Facebook Groups Send Button Is Like Button's Selective Cousin

 
 
By Clint Boulton  |  Posted 2011-04-26
 
 
 

Facebook updated its Facebook Groups feature with a Send button that lets users share content with a few people instead of an entire group, adding missing granularity to the Web service.

Facebook launched Groups last October to help the social network's users partition groups of connections into friends, family and professional groups, among other segments. The default setting for these groups of people is closed, which means only members see what's going on in a group.

Since the launch, Facebook users have created more than 50 million Groups on Facebook, making the product a success.

"It's grown quickly because of its social design," said Elliot Lynde, an engineer on the Groups team. "Instead of making everyone build and manage individual friend lists, one person can create a group for their families and everyone in the family gets to use it."

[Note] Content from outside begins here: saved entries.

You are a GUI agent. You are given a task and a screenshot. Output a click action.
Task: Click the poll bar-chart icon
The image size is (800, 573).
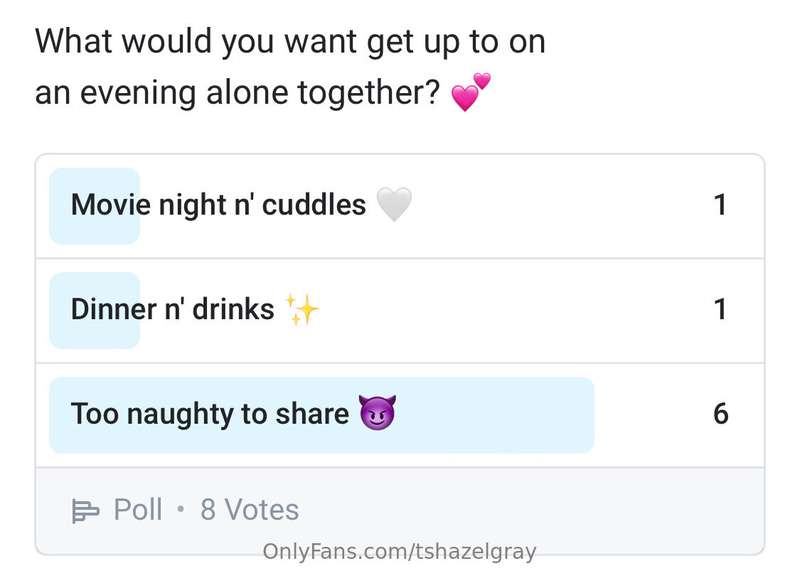[x=85, y=511]
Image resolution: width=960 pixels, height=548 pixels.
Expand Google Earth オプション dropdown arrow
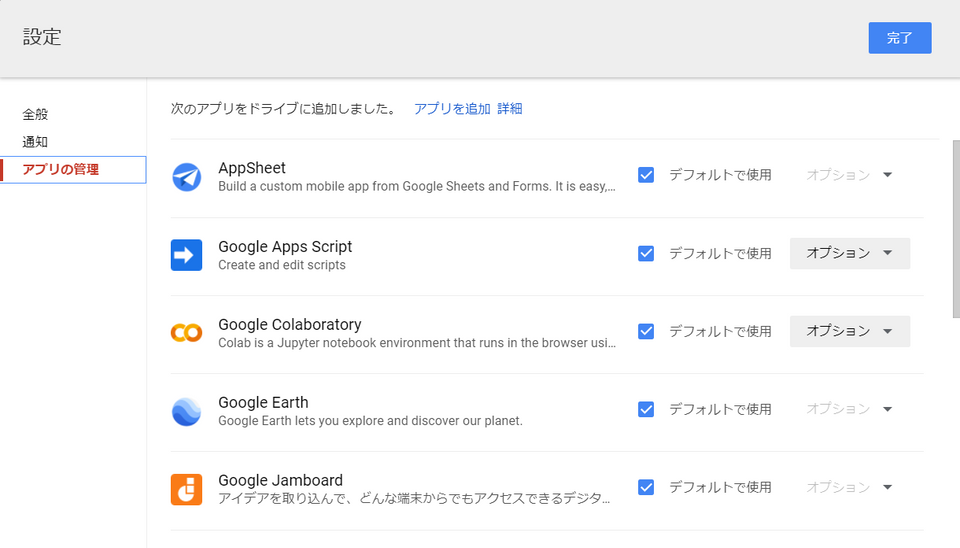coord(888,409)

To improve the service, Facebook seeded a Send button with some popular Websites to let users share links, photos and other content with certain people. It's like the Like button, only it can be limited to people in a Group or just some of those people instead of all of a person's followers. 

The Send button is available on more than 50 Websites, including The Wall Street Journal, The Washington Post, Orbitz and Gilt Groupe, among others.

The button appears next to the Like button on participating Websites. Users click it and can type the names of Facebook friends, Facebook groups, or email addresses to whom they want to send the content.

Facebook also integrated its Questions service to let group members ask questions of and poll members within a group; the ability to upload entire photo albums instead of just single pictures; and new membership controls.

The controls will allow only Group hosts to pre-approve all potential new members before they're added to the group. Previously, Facebook fashioned the service so that any group member could add additional members.

The new features should help facilitate growth of the already popular Groups even faster, particularly if the Send button follows the Like button's trajectory; it's been deployed across 2.5 million Websites.